# Task goal:
The answer should reproduce the listing below character for character.

· · · · ·

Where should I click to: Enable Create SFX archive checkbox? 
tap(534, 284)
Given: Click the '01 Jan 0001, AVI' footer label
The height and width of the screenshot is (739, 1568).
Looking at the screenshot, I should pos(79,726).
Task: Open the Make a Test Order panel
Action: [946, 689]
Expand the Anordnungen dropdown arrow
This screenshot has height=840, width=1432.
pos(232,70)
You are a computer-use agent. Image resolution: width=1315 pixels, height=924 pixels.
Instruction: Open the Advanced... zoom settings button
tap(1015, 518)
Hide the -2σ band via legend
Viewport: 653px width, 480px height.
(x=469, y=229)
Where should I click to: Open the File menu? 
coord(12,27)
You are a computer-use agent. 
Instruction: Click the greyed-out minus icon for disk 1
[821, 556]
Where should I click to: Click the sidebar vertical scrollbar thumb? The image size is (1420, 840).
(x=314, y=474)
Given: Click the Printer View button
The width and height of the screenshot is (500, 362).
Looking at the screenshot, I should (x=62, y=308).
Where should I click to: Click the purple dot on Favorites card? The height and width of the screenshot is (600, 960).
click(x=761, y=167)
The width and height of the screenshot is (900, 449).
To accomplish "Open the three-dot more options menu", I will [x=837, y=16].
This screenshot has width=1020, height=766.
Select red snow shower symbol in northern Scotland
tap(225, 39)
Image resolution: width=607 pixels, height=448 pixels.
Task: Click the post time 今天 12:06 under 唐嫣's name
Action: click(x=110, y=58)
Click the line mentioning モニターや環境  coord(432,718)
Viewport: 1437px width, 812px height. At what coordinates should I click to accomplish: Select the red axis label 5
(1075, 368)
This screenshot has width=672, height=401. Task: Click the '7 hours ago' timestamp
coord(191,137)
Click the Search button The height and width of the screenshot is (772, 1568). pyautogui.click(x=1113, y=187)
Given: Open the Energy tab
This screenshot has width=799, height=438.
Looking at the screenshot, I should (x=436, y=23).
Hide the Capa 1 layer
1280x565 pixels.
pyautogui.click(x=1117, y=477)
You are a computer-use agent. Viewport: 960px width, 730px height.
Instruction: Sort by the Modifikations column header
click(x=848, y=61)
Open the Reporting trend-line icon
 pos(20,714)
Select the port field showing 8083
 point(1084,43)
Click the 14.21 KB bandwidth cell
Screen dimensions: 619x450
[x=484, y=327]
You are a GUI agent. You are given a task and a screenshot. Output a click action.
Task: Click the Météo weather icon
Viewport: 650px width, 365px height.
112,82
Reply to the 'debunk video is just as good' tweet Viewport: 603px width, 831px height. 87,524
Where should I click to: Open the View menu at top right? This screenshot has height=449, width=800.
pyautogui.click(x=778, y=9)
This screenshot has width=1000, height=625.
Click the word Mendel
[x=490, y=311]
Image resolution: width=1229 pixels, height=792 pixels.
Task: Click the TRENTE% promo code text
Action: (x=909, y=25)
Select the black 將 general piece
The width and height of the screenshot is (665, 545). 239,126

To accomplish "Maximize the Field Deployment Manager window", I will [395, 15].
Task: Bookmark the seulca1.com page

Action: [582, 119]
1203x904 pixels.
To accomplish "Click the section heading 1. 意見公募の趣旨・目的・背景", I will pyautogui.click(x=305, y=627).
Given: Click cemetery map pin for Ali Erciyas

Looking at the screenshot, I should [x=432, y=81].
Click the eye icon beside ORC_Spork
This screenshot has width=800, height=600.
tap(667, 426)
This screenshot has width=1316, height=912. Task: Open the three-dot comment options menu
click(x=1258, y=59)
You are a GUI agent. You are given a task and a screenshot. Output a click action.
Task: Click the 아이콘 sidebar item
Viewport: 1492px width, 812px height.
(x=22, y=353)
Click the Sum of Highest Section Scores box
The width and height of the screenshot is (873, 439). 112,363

· · · · ·

# Result of the exercise:
Where should I click to: Enable Create SFX archive checkbox? 
tap(534, 284)
Given: Click the '01 Jan 0001, AVI' footer label
The height and width of the screenshot is (739, 1568).
Looking at the screenshot, I should pos(79,726).
Task: Open the Make a Test Order panel
Action: [946, 689]
Expand the Anordnungen dropdown arrow
This screenshot has height=840, width=1432.
pos(232,70)
You are a computer-use agent. Image resolution: width=1315 pixels, height=924 pixels.
Instruction: Open the Advanced... zoom settings button
tap(1015, 518)
Hide the -2σ band via legend
Viewport: 653px width, 480px height.
(x=469, y=229)
Where should I click to: Open the File menu? 
coord(12,27)
You are a computer-use agent. 
Instruction: Click the greyed-out minus icon for disk 1
[821, 556]
Where should I click to: Click the sidebar vertical scrollbar thumb? The image size is (1420, 840).
(x=314, y=474)
Given: Click the Printer View button
The width and height of the screenshot is (500, 362).
Looking at the screenshot, I should (x=62, y=308).
Where should I click to: Click the purple dot on Favorites card? The height and width of the screenshot is (600, 960).
click(x=761, y=167)
The width and height of the screenshot is (900, 449).
To accomplish "Open the three-dot more options menu", I will [x=837, y=16].
This screenshot has width=1020, height=766.
Select red snow shower symbol in northern Scotland
tap(225, 39)
Image resolution: width=607 pixels, height=448 pixels.
Task: Click the post time 今天 12:06 under 唐嫣's name
Action: click(x=110, y=58)
Click the line mentioning モニターや環境  coord(432,718)
Viewport: 1437px width, 812px height. At what coordinates should I click to accomplish: Select the red axis label 5
(1075, 368)
This screenshot has width=672, height=401. Task: Click the '7 hours ago' timestamp
coord(191,137)
Click the Search button The height and width of the screenshot is (772, 1568). pyautogui.click(x=1113, y=187)
Given: Open the Energy tab
This screenshot has width=799, height=438.
Looking at the screenshot, I should (x=436, y=23).
Hide the Capa 1 layer
1280x565 pixels.
pyautogui.click(x=1117, y=477)
You are a computer-use agent. Viewport: 960px width, 730px height.
Instruction: Sort by the Modifikations column header
click(x=848, y=61)
Open the Reporting trend-line icon
 pos(20,714)
Select the port field showing 8083
 point(1084,43)
Click the 14.21 KB bandwidth cell
Screen dimensions: 619x450
[x=484, y=327]
You are a GUI agent. You are given a task and a screenshot. Output a click action.
Task: Click the Météo weather icon
Viewport: 650px width, 365px height.
112,82
Reply to the 'debunk video is just as good' tweet Viewport: 603px width, 831px height. 87,524
Where should I click to: Open the View menu at top right? This screenshot has height=449, width=800.
pyautogui.click(x=778, y=9)
This screenshot has width=1000, height=625.
Click the word Mendel
[x=490, y=311]
Image resolution: width=1229 pixels, height=792 pixels.
Task: Click the TRENTE% promo code text
Action: (x=909, y=25)
Select the black 將 general piece
The width and height of the screenshot is (665, 545). 239,126

To accomplish "Maximize the Field Deployment Manager window", I will [395, 15].
Task: Bookmark the seulca1.com page

Action: [582, 119]
1203x904 pixels.
To accomplish "Click the section heading 1. 意見公募の趣旨・目的・背景", I will pyautogui.click(x=305, y=627).
Given: Click cemetery map pin for Ali Erciyas

Looking at the screenshot, I should [x=432, y=81].
Click the eye icon beside ORC_Spork
This screenshot has width=800, height=600.
tap(667, 426)
This screenshot has width=1316, height=912. Task: Open the three-dot comment options menu
click(x=1258, y=59)
You are a GUI agent. You are given a task and a screenshot. Output a click action.
Task: Click the 아이콘 sidebar item
Viewport: 1492px width, 812px height.
(x=22, y=353)
Click the Sum of Highest Section Scores box
The width and height of the screenshot is (873, 439). 112,363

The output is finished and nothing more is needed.